Information supplied section start
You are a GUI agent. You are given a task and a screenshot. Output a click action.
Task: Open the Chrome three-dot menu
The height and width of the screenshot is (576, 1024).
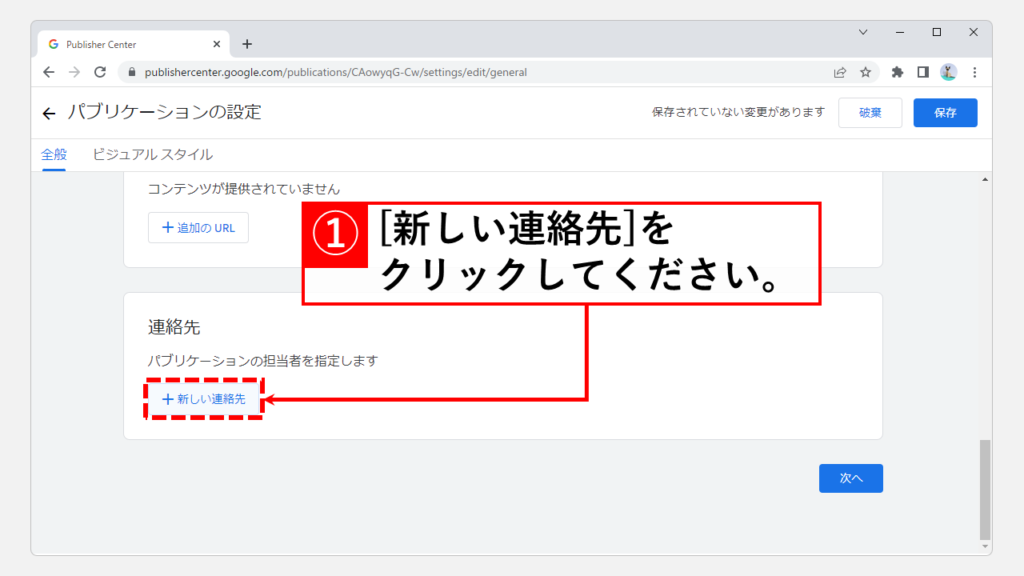974,72
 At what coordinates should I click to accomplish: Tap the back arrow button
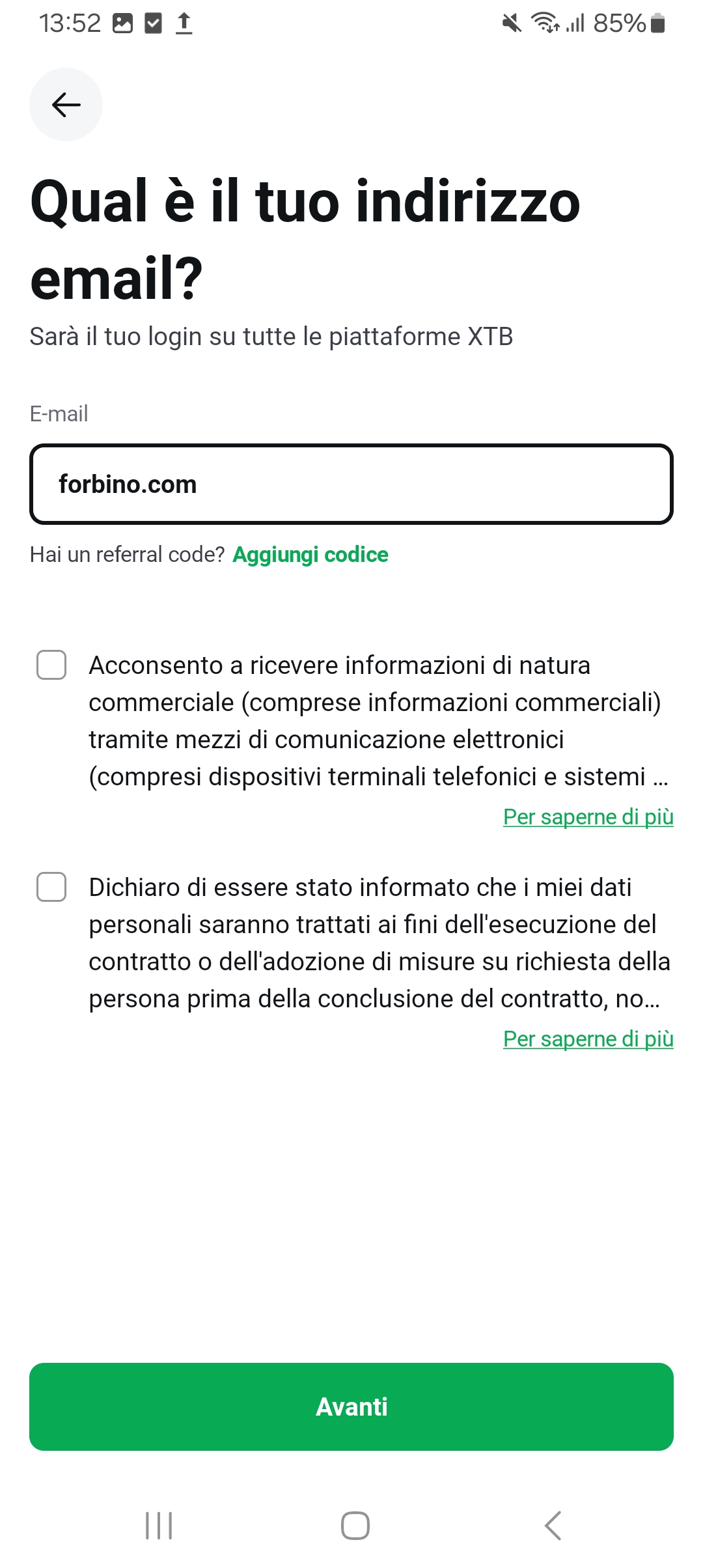coord(66,105)
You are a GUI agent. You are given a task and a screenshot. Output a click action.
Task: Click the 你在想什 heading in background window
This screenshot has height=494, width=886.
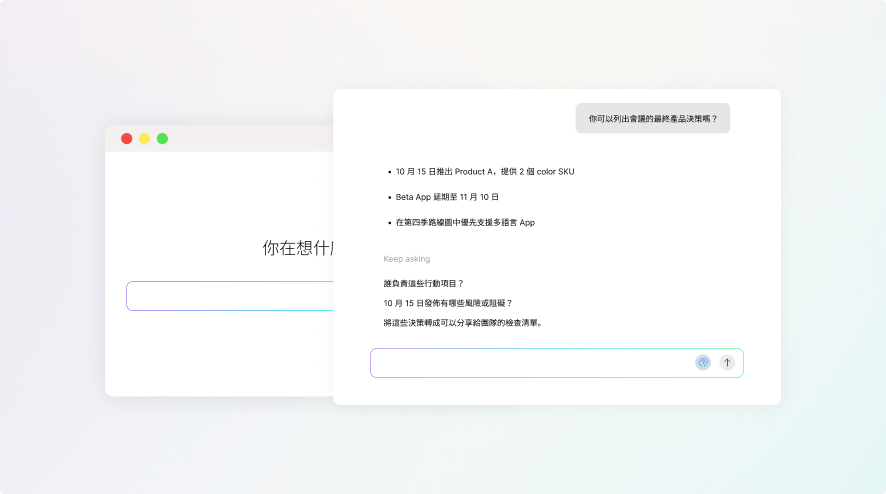pos(297,248)
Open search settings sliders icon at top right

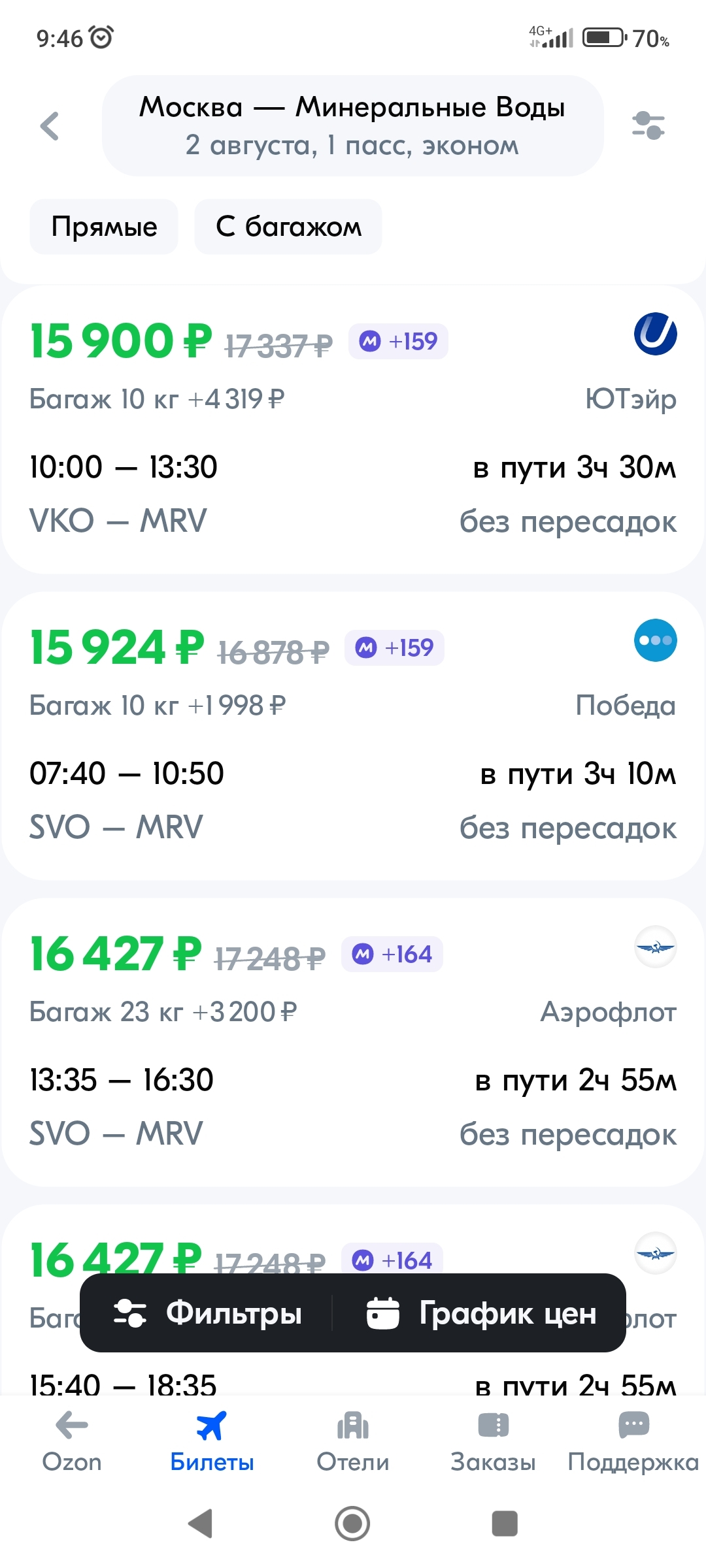coord(648,125)
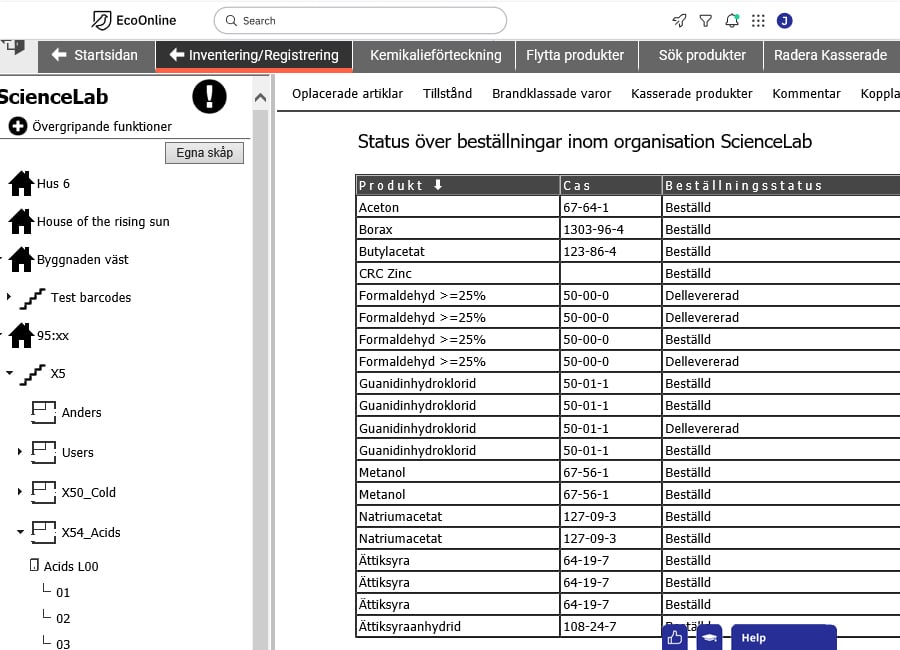This screenshot has width=900, height=650.
Task: Click the exclamation warning icon
Action: click(209, 96)
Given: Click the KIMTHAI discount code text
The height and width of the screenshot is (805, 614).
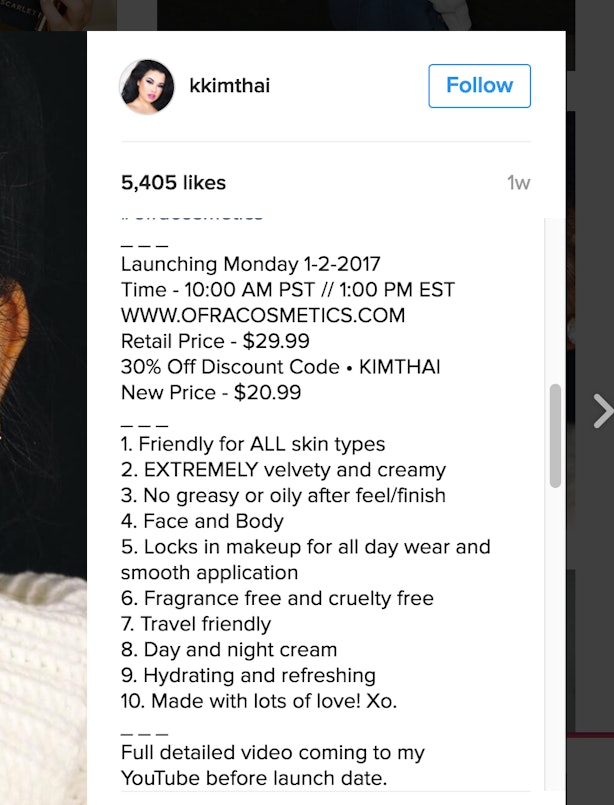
Information supplied section end
Task directions >> Reproduce the lines above exactly, image-free.

Expected answer >>
You are a GUI agent. You are given a task and a screenshot. Output a click action.
Task: Open the Chrome three-dot menu
The height and width of the screenshot is (576, 1024).
974,72
 At what coordinates should I click to accomplish: Tap the back arrow button
coord(66,105)
You are a GUI agent. You are given a task and a screenshot. Output a click action.
Task: Click the 你在想什 heading in background window
This screenshot has height=494, width=886.
pos(297,248)
Open search settings sliders icon at top right

coord(648,125)
This screenshot has width=900, height=650.
Task: Click the exclamation warning icon
Action: click(209, 96)
Given: Click the KIMTHAI discount code text
The height and width of the screenshot is (805, 614).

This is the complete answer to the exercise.